Other organizations go further and help patients make treatment appointments. The association Black men heal, for example, offers up to eight free online counseling sessions. About 70% of clients choose to pay for additional sessions, said executive director Tasnim Sulaiman, a psychotherapist in private practice in the Philadelphia area who founded the organization in 2018.
It can be difficult for people of color to find a therapist with a common cultural background. According to the Census Bureau, about 18 percent of people in the United States identify as Hispanic and 13 percent as black, but a American Psychological Association Report found that only 5 percent of psychologists are Hispanic and 4 percent are black – 86 percent are white. A similar disparity exists between social workers and psychiatrists.
Eric Coly, former finance officer, founded Ayana therapy in 2020, about eight years after he hit “rock bottom” while dealing with anxiety and depression.
At the time, he struggled to find a therapist who could understand the intersection of his different identities as a black man and immigrant from Senegal who lived in different parts of the world.
“This product was almost meant to cure my old self,” he said.
Ayana, which means ‘mirror’ in Bengali, asks users to fill out a questionnaire intended to capture “your many nuances,” Coly said, then connects you with a culturally competent therapist.

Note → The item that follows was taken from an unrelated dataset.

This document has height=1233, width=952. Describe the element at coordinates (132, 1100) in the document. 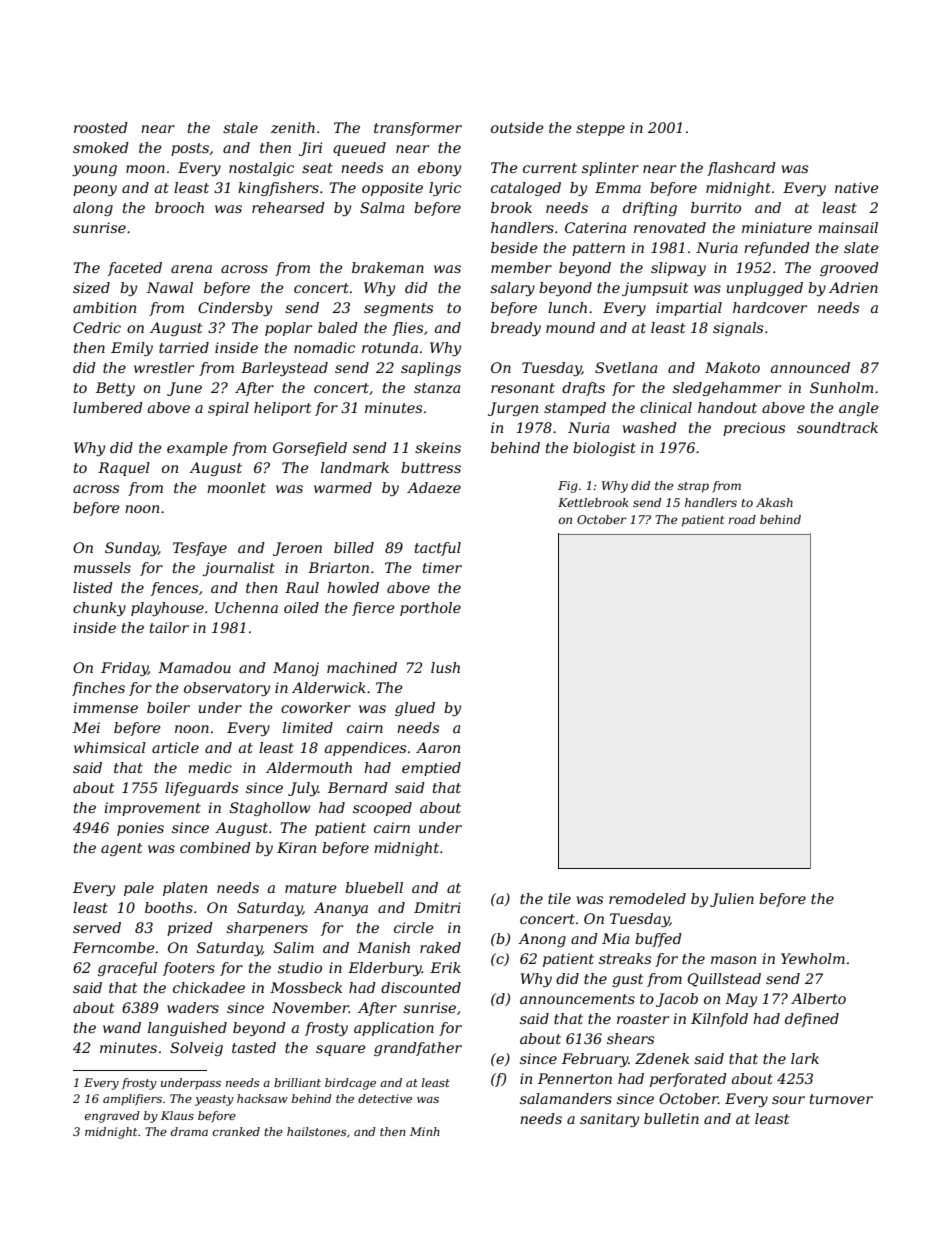

I see `amplifiers` at that location.
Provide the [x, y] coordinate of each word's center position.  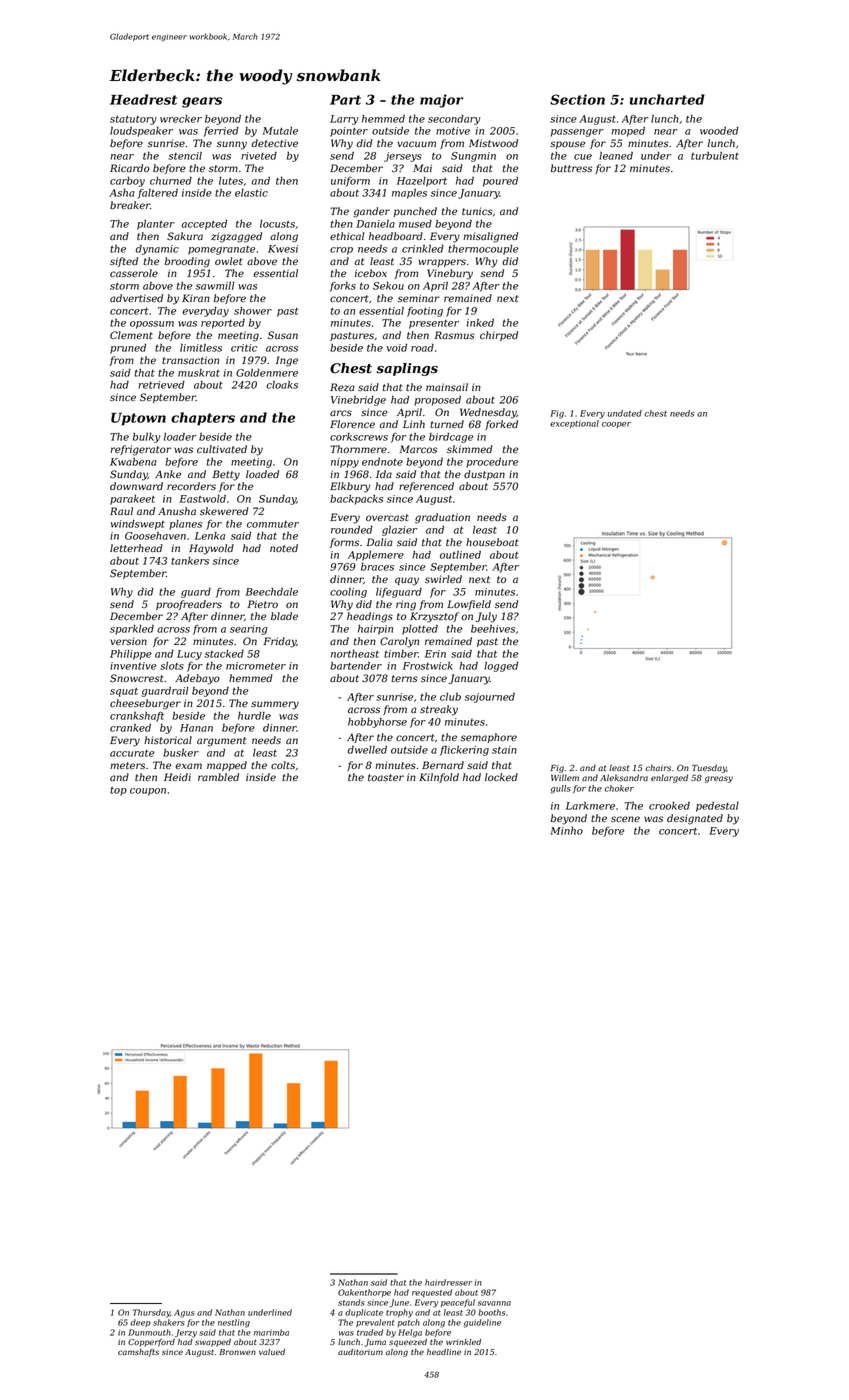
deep [141, 1323]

The cost for each online session is currently $ 60.
Suppliers are vetted through a process that includes two interviews and reference checks.
While Ayana has been created for a multitude of races and cultures, as well as for those who identify as LGBTQ, some websites cater to a more specialized set of users like LatinxTherapy, Therapy for black girls, Therapy for black men, the Asian Mental Health Collective and the National Network of Queer and Trans Therapists of Color. Melanin and mental health offers a directory of color therapists, many of whom are in Houston. the Black collective for emotional and mental health, a nonprofit wellness organization that trains people to respond to mental health crises, has an online directory with a variety of black practitioners, including therapists, yoga instructors, doulas, and mediators.
Employers are also beginning to recognize the need for culturally competent providers. The companies Indeed, Thumbtack and Critical Mass, part of the Omnicom group, have recently joined forces with Therify, which uses artificial intelligence technology to match employees with their state’s vendors. Half of Therify’s roughly 300 online therapists are people of color and 20% specialize in serving clients who identify as LGBTQ, said company chief executive James Edward Murray, who interviews each provider.